Esas lágrimas nos hermanan. Una cae en el polvo de un campo lejano y otra en el suelo calefaccionado que camino. Descalzos los dos. El abraza a su hijo, se aferra a él, con la misma vehemencia con la que yo lo hago a mi taza de capuccino recién sacado del microondas. Somos tan iguales. Somos tan distintos.

Allí, donde los albores de la civilización, hoy parecen ser los máximos exponentes de lo incivilizado. Amenazan con dar por tierra todo atisbo de razón pacificadora. De dar por finalizada la existencia. De acabar con los principios.
Y uno se siente inmerso, por sensibilidad, por globalización, o por morbo. Pero no sabe que allá empezó, y allá termina.

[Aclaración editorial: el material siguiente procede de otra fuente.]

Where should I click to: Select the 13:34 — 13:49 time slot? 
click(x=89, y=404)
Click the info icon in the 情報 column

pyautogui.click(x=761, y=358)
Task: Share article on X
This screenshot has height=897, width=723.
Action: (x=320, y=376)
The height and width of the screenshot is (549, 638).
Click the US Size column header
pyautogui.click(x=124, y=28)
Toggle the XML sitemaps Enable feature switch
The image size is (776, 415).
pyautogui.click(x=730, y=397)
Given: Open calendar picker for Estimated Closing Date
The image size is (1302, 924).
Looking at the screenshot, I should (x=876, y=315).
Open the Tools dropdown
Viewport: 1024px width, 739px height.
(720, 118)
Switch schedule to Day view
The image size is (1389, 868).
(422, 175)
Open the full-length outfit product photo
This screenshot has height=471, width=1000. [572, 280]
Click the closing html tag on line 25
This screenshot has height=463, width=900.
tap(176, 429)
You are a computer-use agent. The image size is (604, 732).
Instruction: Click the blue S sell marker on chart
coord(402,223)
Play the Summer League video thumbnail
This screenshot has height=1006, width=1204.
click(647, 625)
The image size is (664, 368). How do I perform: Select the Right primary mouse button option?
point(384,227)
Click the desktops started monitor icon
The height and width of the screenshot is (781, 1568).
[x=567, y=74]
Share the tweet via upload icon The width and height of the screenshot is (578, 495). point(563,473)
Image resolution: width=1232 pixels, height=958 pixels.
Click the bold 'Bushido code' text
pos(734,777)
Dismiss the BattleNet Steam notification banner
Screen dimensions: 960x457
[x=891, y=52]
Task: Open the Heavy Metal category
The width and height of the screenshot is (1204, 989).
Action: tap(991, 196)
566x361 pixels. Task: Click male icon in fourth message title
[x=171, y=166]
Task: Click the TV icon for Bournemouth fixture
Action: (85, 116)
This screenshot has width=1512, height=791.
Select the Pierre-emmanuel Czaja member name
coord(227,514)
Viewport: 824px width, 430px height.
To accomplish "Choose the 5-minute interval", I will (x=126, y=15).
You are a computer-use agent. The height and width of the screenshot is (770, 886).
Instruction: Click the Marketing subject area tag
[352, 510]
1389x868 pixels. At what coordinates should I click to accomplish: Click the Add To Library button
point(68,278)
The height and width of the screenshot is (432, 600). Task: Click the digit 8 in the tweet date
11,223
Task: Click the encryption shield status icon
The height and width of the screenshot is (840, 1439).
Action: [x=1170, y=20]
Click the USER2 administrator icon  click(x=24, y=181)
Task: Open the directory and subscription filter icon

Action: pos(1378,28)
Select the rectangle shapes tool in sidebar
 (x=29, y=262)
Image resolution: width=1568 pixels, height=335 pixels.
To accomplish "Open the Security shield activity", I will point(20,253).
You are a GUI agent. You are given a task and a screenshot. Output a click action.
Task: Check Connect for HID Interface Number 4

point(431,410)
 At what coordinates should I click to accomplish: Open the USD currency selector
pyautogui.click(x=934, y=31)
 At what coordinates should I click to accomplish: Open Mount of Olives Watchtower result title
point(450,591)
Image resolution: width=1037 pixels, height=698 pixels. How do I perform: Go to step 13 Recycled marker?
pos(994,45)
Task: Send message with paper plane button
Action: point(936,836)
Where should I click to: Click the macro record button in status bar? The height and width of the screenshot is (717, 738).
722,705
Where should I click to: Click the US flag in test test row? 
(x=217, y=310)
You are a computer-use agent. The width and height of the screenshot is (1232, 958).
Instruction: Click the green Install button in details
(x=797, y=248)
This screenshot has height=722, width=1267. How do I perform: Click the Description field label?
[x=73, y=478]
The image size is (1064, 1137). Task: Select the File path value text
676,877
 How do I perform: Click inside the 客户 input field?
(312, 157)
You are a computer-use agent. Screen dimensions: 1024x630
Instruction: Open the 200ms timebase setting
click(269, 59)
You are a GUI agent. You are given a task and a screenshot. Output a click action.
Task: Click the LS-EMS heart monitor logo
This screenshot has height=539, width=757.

O sabe, y por eso se permite participar de la contienda. La participación del invisible, del intocable, del televidente.

Pero si así fuera, por qué me toca? Por qué su lágrima es tan mía? Por qué mi lágrima, tan suya? Bebo un sorbo de mi pequeño y reconfortante brevaje; y él, ayuda al niño a beber una poca de agua. Quizás el último sabor en su boca. Me atraganto al pensar esto, y se atraganta al mismo tiempo. Su imagen me sacude, y a él lo sacude el temblor de su cuerpito, producto del último misíl que estallara a escasos metros de lo que, apenas semanas atrás, fuera un hogar. Estallo en un sollozo ahogado, pausado. Asmático.

Empiezo a vislumbrar una respuesta. Concluyo, al fin, que estoy cegadamente enamorado. No es por ellos que lloro. Sino porque ellos son yo. Humanos, tan humanos. Imperfectos desde la perfección más atroz. Y como el enamorado idealiza, el enamorado sufre. Con cada desaire. En cada desplante.
Sufro por inocente, mas sufro por amante. Y no puedo dejar de extrañarme, de extrañarlos, de observarlos. Cuánta humanidad hará falta para acabar con el ser humano?